Hubo, en efecto, una “rebelión de las masas“, como llamó Ortega y Gasset al fenómeno con precisa elegancia; pero esa rebelión de las masas no era un fenómeno aislado sino un paso en el proceso de su elevación y emancipación, que comienza a hacerse visible a partir de 1848. A nadie provisto de suficiente experiencia histórica y libre de prejuicios puede extrañar que esas masas adoptaran actitudes confusas y pudieran ser utilizadas para fines contrarios, en última instancia, a los suyos propios; nada puede entenderse si se olvida que las minorías que las habían guiado hasta entonces habían desertado de su misión, se debatían en la confusión más absoluta, y eran a la vez víctimas lamentables y casi irresponsables de un dislocamiento histórico social cuya magnitud parecía por momentos superior a la capacidad humana de intelección. En cuanto ser histórico, el hombre sufre la tragedia de no poder pensar los procesos de la vida histórica sin intentar detenerlos mentalmente en su desarrollo para analizarlos estáticamente. Este es, al menos, el ideal cognoscitivo que parece forjarse. Pero lo propio de esos procesos es su continuidad, su marcha acelerada y su independencia con respecto al “tiempo” propio del observador. Sólo cuando el proceso se manifiesta siguiendo un desarrollo lineal más o menos claro resulta fácil a la mente percibir su fisonomía e imaginar un esquema conceptual que lo represente y se ajuste a él, paso a paso; o cuando la misma crisis se encarga, tras el brutal esfuerzo atomizador, de mostrar contrastados los elementos que antes obraban mancomunados y ahora siguen enloquecidos sus propias e incalculables órbitas. Sólo la total confusión, el instante mismo del desengranaje, resulta totalmente inasimilable para la mente. Entonces el proceso intelectivo se torna imposible, y las exigencias vitales conducen hacia una actitud cualquiera, aquélla que una circunstancia fortuita o una intuición secreta indican en un instante imprevisible como la más apropiada, como la más favorable a las instancias de la existencia ingobernable.

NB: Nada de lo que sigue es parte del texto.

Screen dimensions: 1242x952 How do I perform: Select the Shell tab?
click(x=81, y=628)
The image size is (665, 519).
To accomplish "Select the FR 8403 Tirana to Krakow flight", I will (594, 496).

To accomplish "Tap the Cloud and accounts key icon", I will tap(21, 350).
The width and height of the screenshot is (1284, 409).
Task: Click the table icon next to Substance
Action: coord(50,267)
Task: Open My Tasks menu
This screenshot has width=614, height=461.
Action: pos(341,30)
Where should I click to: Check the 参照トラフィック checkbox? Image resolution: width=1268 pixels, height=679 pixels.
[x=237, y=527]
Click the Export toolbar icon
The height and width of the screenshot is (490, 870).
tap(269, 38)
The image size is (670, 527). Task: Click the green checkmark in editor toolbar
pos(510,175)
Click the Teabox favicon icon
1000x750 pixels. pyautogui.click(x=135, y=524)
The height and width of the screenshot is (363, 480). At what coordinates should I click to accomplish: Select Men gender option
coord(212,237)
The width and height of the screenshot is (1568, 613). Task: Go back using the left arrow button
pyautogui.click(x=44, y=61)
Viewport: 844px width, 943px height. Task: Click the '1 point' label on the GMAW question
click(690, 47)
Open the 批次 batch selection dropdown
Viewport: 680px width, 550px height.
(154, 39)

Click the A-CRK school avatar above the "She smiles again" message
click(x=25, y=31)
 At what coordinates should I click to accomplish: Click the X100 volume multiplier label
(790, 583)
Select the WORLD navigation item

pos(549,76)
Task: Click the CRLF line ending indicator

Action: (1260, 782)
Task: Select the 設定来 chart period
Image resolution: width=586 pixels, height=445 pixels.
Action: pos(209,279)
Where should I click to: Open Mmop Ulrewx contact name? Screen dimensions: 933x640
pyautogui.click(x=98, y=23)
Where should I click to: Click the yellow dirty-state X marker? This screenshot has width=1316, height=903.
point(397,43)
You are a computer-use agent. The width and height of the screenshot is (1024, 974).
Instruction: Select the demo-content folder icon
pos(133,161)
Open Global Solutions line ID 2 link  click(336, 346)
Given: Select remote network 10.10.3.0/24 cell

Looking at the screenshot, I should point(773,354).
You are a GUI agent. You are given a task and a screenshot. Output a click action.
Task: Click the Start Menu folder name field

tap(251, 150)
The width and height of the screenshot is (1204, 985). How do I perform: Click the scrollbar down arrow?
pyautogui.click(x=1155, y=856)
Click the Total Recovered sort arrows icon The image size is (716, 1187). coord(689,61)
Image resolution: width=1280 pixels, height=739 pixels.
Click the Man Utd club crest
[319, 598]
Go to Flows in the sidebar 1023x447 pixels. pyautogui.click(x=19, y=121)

Tal fue la situación social de la posguerra. Hubo corifeos, con alguna experiencia en los papeles secundarios que se revelaron expertos en el arte de suscitar una nueva retórica para encubrir con formas aparentemente frescas y modernas los viejos ideales fenecidos. Los dos más calificados se llamaron –como es sabido– Adolfo Hitler y Benito Mussolini. Pero hubo muchos más, y todos ellos parecieron por algún tiempo a sus oyentes profetas de una nueva verdad. Quien quiera entender el sentido de nuestro tiempo –el ciclo del 48– debe aprender a distinguir con matizada sutileza la artera habilidad de los aprovechados corifeos de circunstancia, de la vaga pero auténtica conciencia revolucionaria que alienta en los distintos semicoros.